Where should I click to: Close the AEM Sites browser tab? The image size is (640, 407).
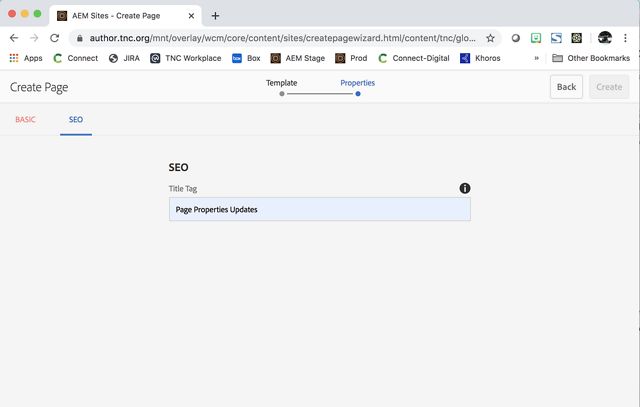click(191, 16)
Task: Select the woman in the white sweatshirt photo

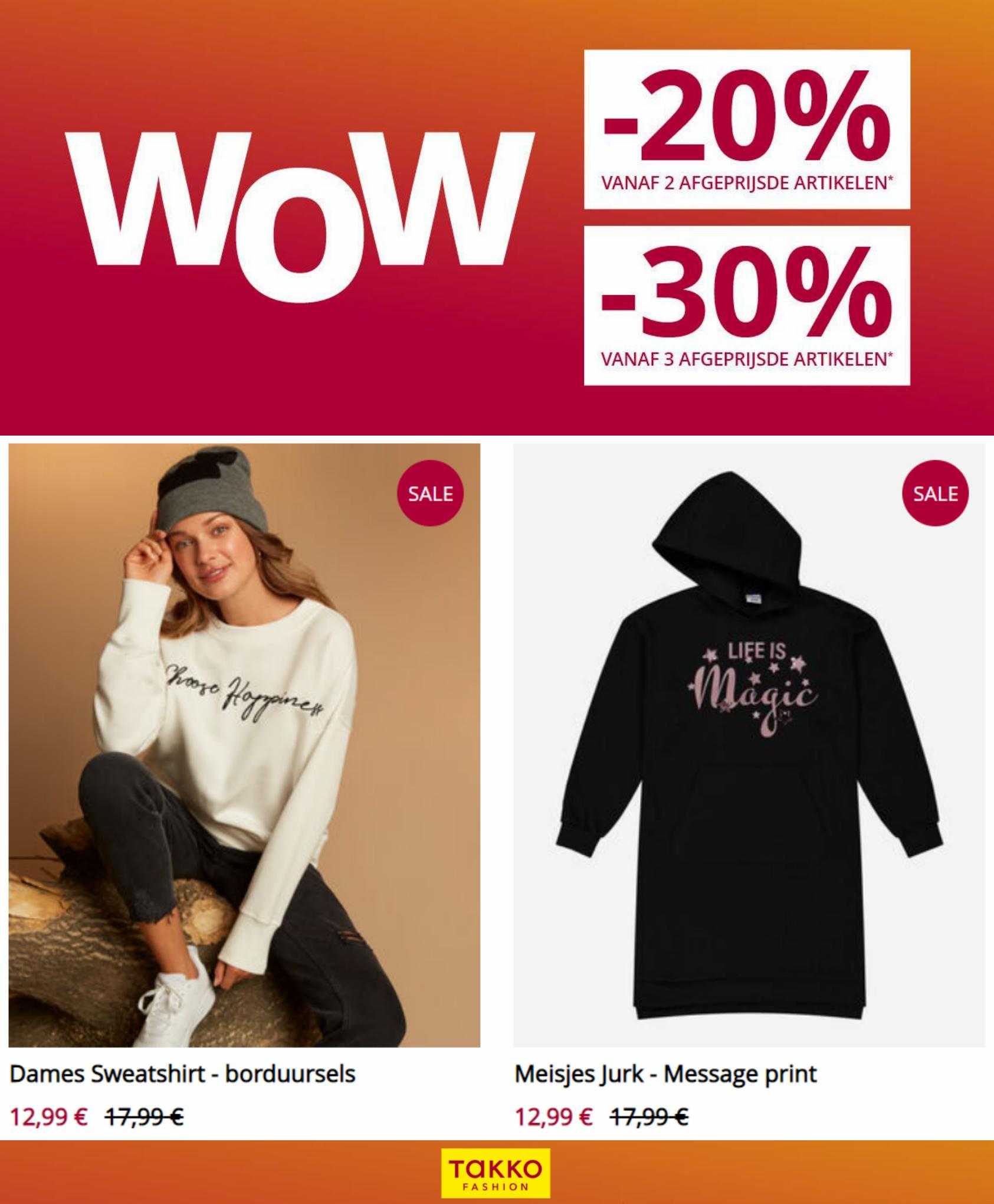Action: (x=244, y=745)
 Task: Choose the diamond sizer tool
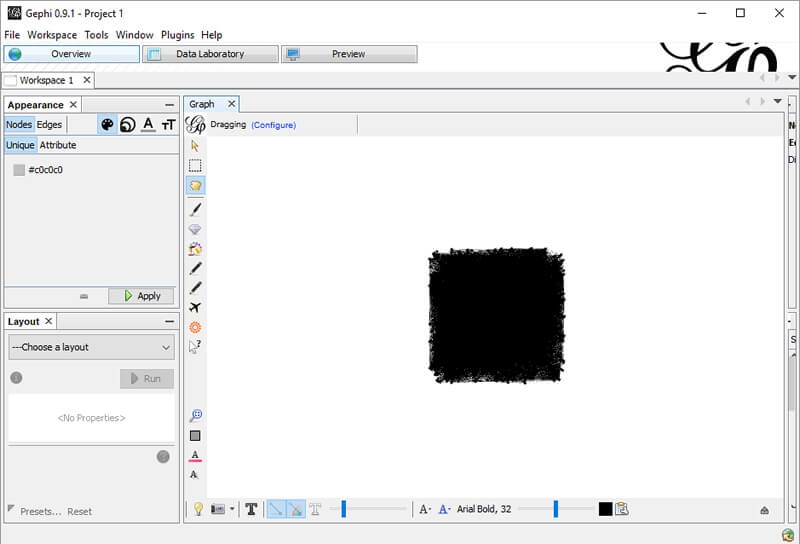tap(195, 229)
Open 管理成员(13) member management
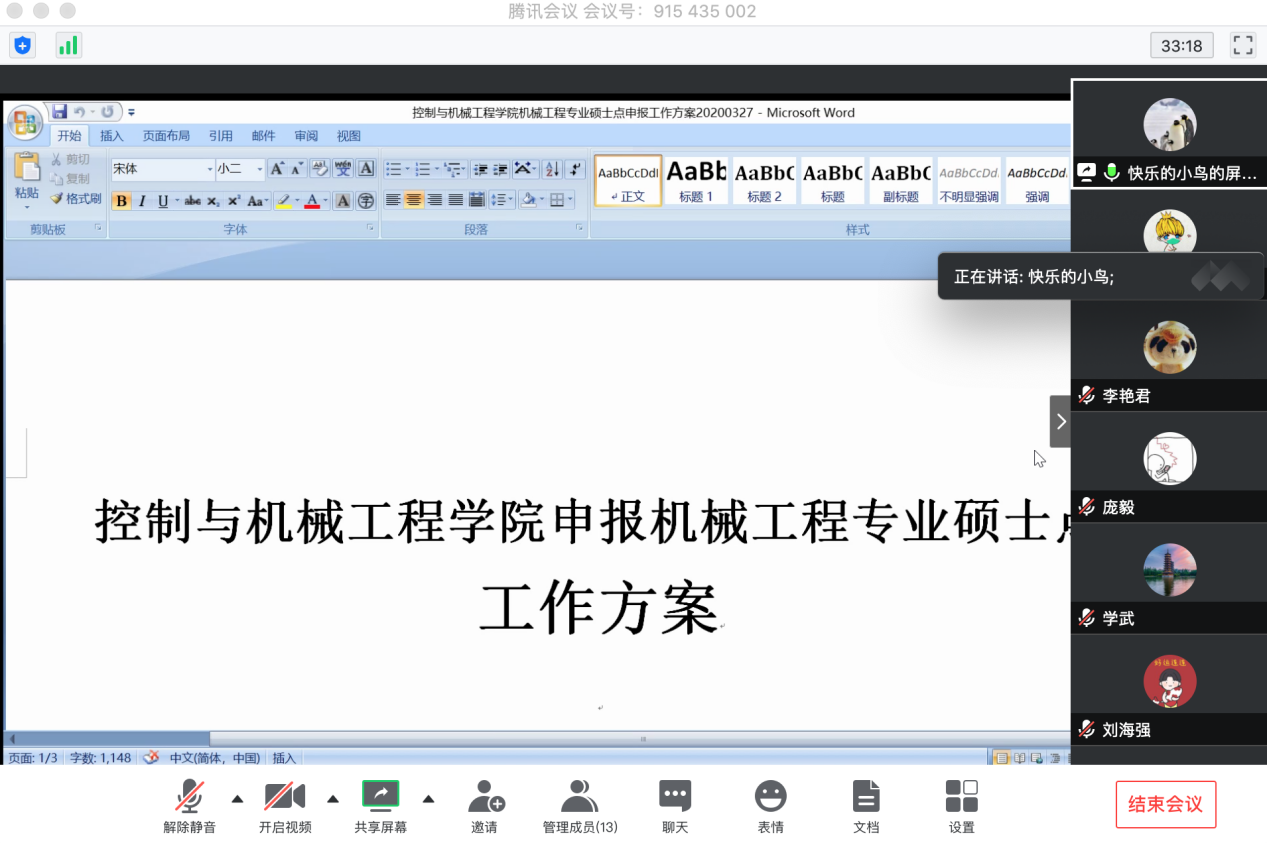Viewport: 1267px width, 843px height. 580,807
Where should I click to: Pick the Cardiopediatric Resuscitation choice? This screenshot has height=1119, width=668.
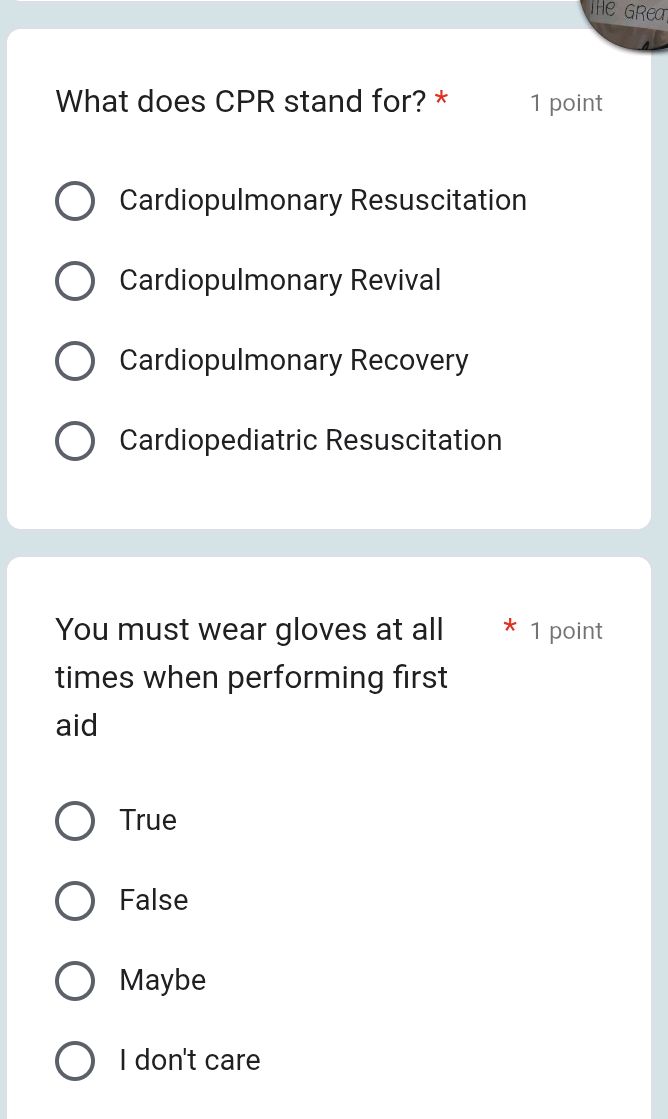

EXERCISE GOAL >> Print the preceding material over again exactly. Please leave the pictures out.

ANSWER BOX >>
Where should I click to: Close the AEM Sites browser tab? The image size is (640, 407).
click(191, 16)
Task: Select the woman in the white sweatshirt photo

Action: (x=244, y=745)
 Task: Choose the diamond sizer tool
tap(195, 229)
Open 管理成员(13) member management
Viewport: 1267px width, 843px height. 580,807
Where should I click to: Pick the Cardiopediatric Resuscitation choice? This screenshot has height=1119, width=668.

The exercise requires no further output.